- [AIM OF THE EXERCISE]: Using the listing below, select the lines with the word "SKIRTING" and copy them.
_____
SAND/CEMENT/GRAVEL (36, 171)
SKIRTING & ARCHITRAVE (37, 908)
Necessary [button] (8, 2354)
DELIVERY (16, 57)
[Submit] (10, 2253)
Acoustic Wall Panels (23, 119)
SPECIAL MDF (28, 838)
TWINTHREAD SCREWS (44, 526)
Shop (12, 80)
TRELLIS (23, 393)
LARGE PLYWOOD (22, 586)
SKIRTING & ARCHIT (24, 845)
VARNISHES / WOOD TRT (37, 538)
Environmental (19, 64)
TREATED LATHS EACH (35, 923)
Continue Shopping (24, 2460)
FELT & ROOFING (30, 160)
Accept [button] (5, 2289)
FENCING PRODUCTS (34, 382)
_____
- [REPLY]:
SKIRTING & ARCHITRAVE (37, 908)
SKIRTING & ARCHIT (24, 845)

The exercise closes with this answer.